I was off work early, and just got out for a walk at Reid CA, then it quickly started raining.  I thought I had time for a walk, but I was surprised just how fast the rain came.

I did manage to see at least two Dukes' Skippers in the sedge areas.

Mosquitoes nearly carried me away.  Between those and the ticks this summer, it has been a battle!

Eastern Comma

I have not seen many shorebirds yet this summer, but due to the high water levels, habitat is at a premium.  This weekend I hope to come across some shorebirds.

I recently took the plunge and signed up for iNaturalist, a community-based  website that one can post sightings of anything in nature.  You have to have a photo, and others will comment on it either positive or negative.

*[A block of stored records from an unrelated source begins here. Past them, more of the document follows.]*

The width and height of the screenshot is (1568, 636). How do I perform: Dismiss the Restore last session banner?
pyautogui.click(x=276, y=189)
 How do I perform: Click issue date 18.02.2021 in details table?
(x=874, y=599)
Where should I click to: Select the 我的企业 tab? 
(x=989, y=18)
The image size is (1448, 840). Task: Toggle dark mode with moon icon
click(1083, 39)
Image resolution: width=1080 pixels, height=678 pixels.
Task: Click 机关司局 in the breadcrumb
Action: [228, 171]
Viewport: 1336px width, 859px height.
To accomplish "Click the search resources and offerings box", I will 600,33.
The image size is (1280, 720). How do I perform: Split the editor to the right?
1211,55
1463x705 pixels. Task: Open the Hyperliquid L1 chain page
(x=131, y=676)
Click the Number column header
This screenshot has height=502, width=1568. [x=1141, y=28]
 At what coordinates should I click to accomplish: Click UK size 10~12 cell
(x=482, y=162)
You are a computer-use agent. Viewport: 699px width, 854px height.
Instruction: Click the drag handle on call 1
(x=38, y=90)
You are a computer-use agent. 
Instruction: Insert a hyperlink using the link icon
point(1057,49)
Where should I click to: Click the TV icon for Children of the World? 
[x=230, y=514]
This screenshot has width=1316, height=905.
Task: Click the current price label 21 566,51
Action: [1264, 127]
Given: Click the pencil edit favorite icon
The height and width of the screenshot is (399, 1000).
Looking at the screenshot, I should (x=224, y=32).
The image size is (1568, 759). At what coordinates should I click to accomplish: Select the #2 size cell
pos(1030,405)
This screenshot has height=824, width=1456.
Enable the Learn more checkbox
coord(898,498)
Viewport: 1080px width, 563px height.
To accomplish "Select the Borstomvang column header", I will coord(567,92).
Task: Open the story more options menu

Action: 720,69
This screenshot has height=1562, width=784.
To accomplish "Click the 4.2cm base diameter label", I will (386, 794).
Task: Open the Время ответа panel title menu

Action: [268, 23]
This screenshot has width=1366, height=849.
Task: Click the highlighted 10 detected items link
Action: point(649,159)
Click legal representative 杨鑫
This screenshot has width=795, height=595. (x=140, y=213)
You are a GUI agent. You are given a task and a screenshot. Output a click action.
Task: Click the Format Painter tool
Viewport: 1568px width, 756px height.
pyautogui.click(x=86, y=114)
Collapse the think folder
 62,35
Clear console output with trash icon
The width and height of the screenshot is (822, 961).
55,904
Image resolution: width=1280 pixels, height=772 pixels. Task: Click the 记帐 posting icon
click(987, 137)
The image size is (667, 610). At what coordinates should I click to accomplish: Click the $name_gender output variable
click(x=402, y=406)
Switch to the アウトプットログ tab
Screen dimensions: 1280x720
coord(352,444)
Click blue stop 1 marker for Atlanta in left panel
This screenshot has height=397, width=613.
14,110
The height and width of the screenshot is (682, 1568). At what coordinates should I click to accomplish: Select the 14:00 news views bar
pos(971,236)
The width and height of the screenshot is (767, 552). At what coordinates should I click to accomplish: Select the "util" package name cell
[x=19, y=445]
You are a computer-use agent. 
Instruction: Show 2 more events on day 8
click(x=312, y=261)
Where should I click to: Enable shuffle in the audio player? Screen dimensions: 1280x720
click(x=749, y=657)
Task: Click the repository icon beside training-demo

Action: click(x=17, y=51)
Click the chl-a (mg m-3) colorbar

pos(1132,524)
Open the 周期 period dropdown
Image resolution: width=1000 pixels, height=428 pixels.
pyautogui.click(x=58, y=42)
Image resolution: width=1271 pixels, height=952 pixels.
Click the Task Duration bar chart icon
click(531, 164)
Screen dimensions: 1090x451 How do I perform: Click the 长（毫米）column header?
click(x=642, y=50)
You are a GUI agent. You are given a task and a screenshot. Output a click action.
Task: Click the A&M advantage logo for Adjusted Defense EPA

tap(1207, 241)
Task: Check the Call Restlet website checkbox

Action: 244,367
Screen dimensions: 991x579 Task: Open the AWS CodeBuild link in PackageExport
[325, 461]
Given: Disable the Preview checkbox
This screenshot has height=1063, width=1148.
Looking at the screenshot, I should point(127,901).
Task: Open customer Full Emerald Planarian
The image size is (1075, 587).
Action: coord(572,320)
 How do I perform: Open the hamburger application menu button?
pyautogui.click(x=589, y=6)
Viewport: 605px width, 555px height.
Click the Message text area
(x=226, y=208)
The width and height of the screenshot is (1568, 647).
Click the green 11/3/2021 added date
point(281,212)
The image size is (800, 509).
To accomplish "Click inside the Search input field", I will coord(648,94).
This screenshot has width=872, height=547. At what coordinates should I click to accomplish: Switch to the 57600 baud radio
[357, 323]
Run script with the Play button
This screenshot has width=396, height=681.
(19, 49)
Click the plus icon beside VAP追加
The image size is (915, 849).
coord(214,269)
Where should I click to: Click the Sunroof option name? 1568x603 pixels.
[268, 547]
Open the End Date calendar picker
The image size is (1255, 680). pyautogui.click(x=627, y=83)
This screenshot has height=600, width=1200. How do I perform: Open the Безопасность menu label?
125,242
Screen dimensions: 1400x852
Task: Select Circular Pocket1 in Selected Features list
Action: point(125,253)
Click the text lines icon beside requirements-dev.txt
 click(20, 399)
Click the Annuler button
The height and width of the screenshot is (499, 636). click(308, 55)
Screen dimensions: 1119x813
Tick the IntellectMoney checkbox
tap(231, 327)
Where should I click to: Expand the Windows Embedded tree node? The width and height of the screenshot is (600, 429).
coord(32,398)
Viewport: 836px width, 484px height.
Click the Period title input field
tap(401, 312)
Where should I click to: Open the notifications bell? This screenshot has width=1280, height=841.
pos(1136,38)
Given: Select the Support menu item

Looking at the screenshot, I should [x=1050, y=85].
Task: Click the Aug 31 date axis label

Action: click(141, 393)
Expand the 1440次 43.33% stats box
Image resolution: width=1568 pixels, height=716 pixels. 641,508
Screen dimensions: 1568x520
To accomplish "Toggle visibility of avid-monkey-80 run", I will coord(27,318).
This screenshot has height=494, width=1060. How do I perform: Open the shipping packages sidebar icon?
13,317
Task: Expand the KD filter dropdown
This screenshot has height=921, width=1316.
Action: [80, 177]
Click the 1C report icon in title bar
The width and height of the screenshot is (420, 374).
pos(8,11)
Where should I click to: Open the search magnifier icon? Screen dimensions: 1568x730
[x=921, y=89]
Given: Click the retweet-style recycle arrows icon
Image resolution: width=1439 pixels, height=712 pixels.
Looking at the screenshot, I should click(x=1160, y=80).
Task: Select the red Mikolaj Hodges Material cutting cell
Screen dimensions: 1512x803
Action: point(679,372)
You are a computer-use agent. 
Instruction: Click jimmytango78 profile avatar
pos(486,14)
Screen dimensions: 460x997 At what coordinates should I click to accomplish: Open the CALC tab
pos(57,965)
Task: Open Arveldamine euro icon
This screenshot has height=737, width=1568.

I do not intend to use to the extent other fellow naturalists do, but it is a good way to get feedback on your sightings.
Some of those Dukes/Dion skippers can be tough especially if one does not get a good look at the upper sides of the wings.  I recently posted a photo of one on the Ojibway count which I suspected to be Dion, and sure enough others agreed.

Will see what happens this weekend...........(boat show in Sarnia Bay this weekend)

Sunday, July 15, 2018

Dukes of Lambton

Today I stayed in south Lambton looking more for insects than anything else.  I was scheduled to check out some private property later in the morning, so I wandered around.
Time of day seems to be important in finding certain things such as dragonflies.  I first stopped at McKeough CA and looked for Flag-tailed Spinylegs.  It was just too early in the day.
I next drove around a bit and found out that the field where I found Dickcissels earlier had been cut.  That means Bobolinks, meadowlarks and other birds were affected as well.  The few spots left for these birds are still a lost cause!
Another stop was Moore WMA.  The Solitary Sandpiper from Thursday was still present.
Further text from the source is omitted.